Hace poco fui a ver Minetti de Thomas Bernhard, la estupenda obra en la que actúa Juan Carlos Gené. Minetti es un anciano y fracasado actor de teatro en busca de un último papel como Rey Lear. A sus ochenta años, Gené asumió este papel trágico, y su personaje brilla como un sol negro. Es el brillo que no destella sino que se absorbe a sí mismo, un brillo que hace implosión en el fondo de nosotros. Porque los ancianos tienen eso: las cosas que hacen o dejan de hacer van directo a nuestra memoria más remota.

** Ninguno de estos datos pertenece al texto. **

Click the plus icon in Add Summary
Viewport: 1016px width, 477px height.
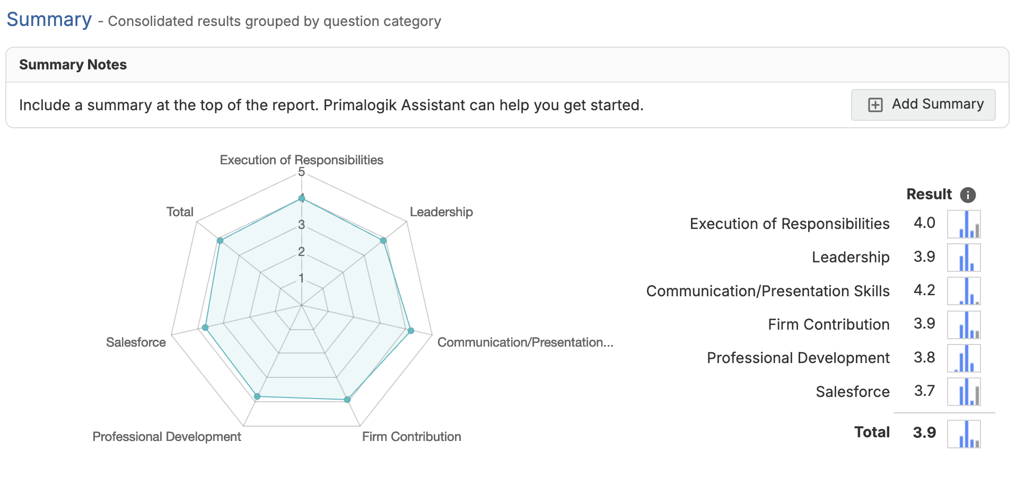pyautogui.click(x=875, y=105)
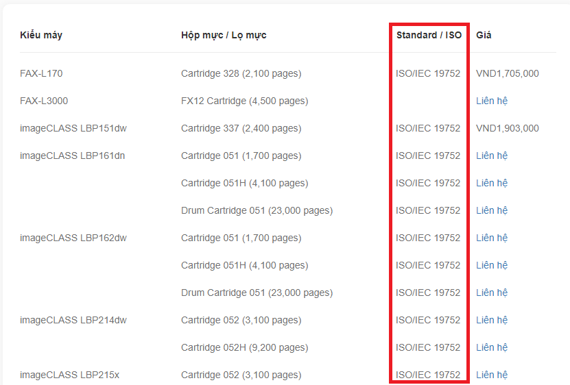Click the VND1,903,000 price
This screenshot has height=385, width=570.
(x=507, y=128)
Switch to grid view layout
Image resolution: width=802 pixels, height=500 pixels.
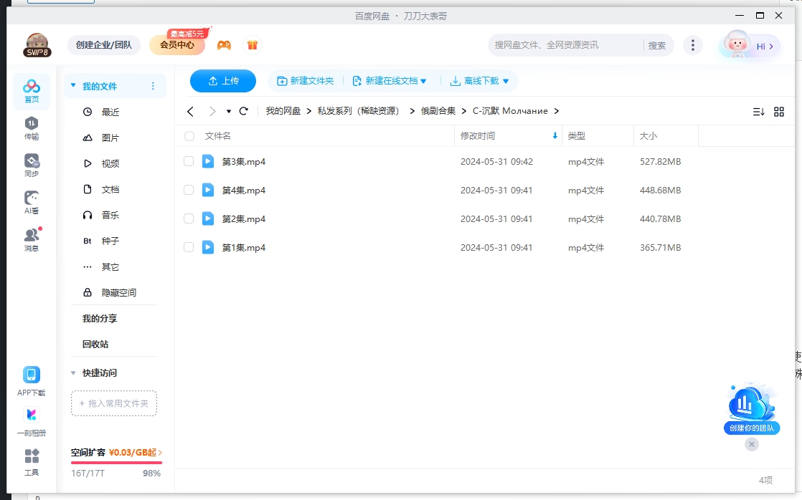coord(779,111)
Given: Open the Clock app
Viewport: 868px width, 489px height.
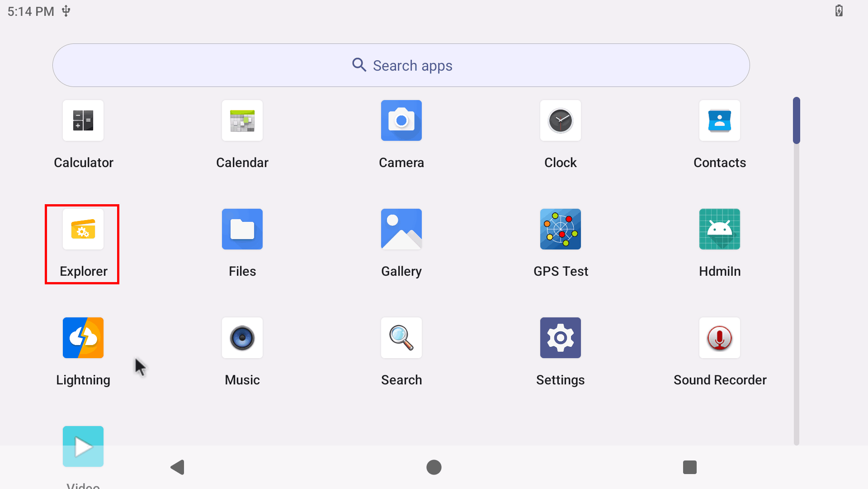Looking at the screenshot, I should [561, 121].
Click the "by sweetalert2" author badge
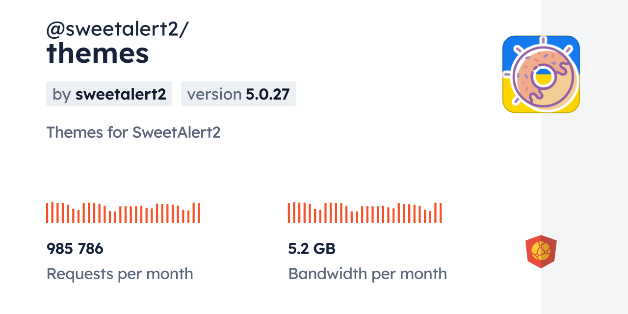The width and height of the screenshot is (628, 314). 109,94
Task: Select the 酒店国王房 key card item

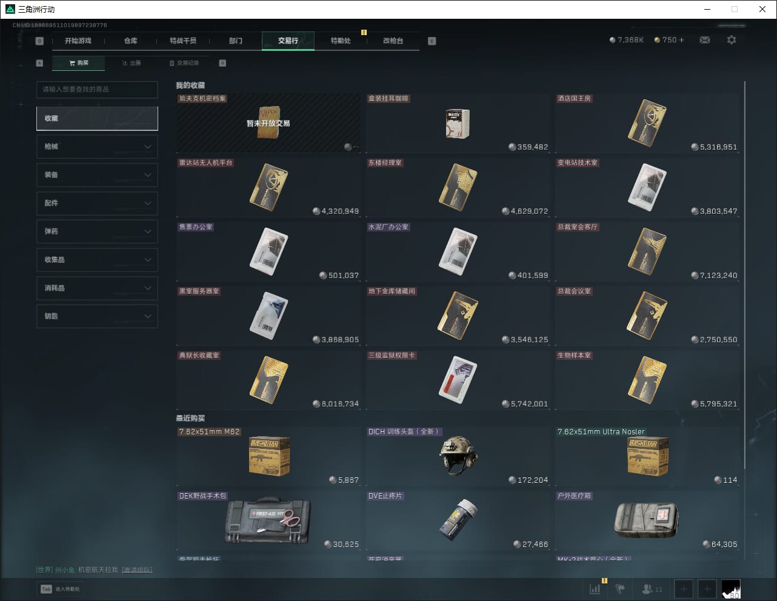Action: (647, 123)
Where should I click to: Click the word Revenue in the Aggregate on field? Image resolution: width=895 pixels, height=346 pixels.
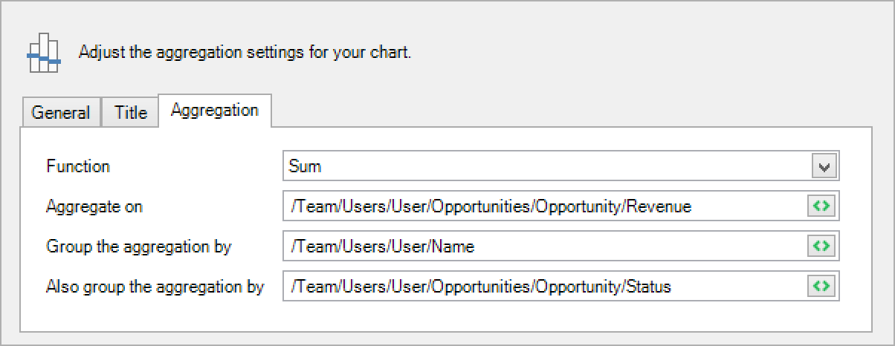point(659,206)
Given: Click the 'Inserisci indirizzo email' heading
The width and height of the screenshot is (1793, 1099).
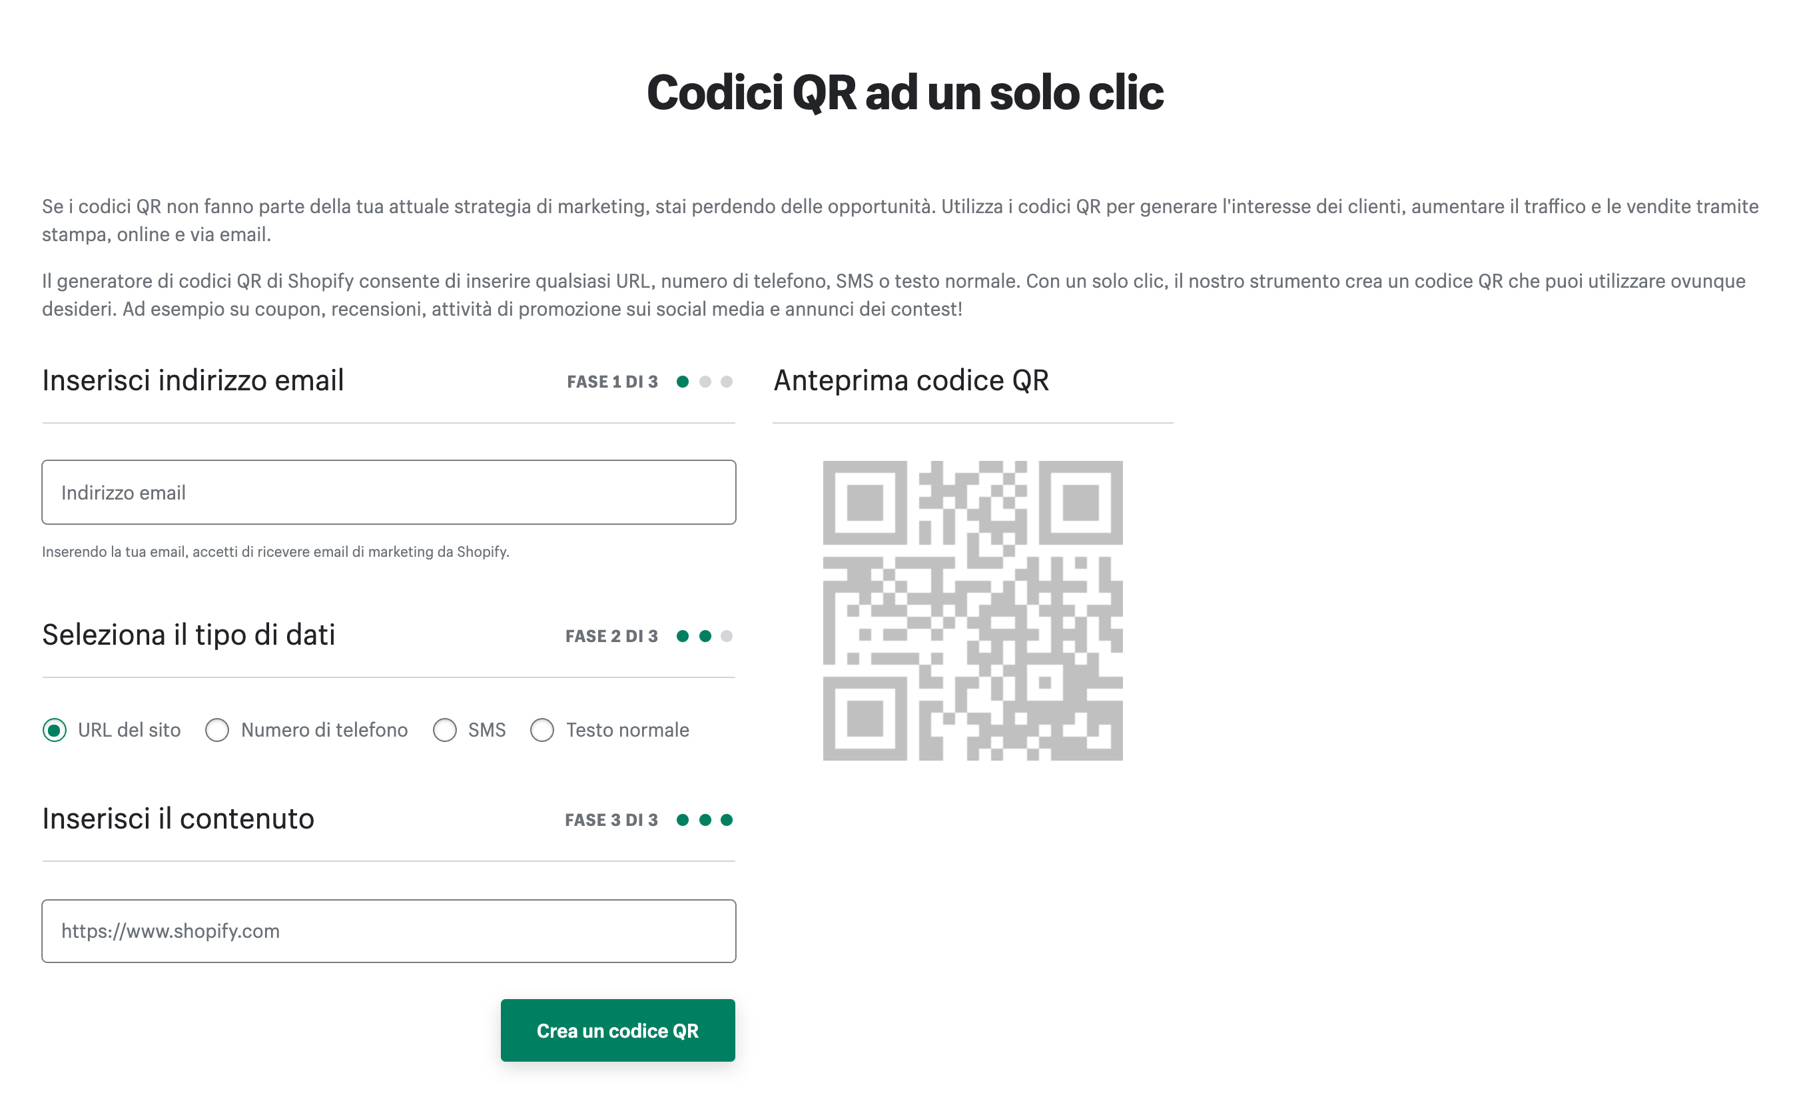Looking at the screenshot, I should (x=193, y=379).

Ahora que la juventud es una tiranía y sus gestos se imponen de manera bastante obscena (basta observar los ritos de cierta música pop y sus subproductos), los ancianos son una nueva contracultura, nuestros actuales beatniks, o sea, los verdaderos iconoclastas de la posmodernidad, si es que aún podemos llamar así a los escurridizos días en que vivimos. Quiero decir: ante la velocidad del zapping y el video clip, proponen un elogio de la lentitud; ante el entusiasmo adolescente, ofrecen un estilo cascarrabias.

Justo cuando la expectativa de vida es más alta que nunca, la juventud impera en todos los rincones. Por supuesto hay viejos que, a contrapelo de sus años, se empeñan en practicar las mañas de ayer con el cuerpo de hoy. Esto, que no lo critico, a veces se manifiesta en forma de sainete (rinoplastias, blefaroplastias, etc.) haciendo que algunos de ellos se conviertan en la farsa de sí mismos.

Por suerte mis amigos ancianos le temen al quirófano, y antes que mutilarse para verse bellos, resguardan con celo lo poco que tienen. Además, soy de los que piensa que la mayoría de los mal llamados viejos verdes, no son sino adultos mayores con deseo. Y donde hay deseo hay vida; y donde hay vida hay amistad.

“Lo más voluptuoso que hay en todo placer se guarda para el final”, dijo el viejo Séneca en un texto titulado Ventajas de la vejez. Y en esto estoy completamente de acuerdo, pues la bandera a cuadros de un Gran Prix es la etapa más electrizante, y el último trago de nuestro whisky es el que más disfrutamos. Pero para que el final de una vida sea voluptuoso, o cuando menos satisfactorio, este debe venir con seguro médico y pensión. De no existir estas dos condiciones, todo lo dicho en estos párrafos se convertiría, de manera inmediata, en un asunto juvenil.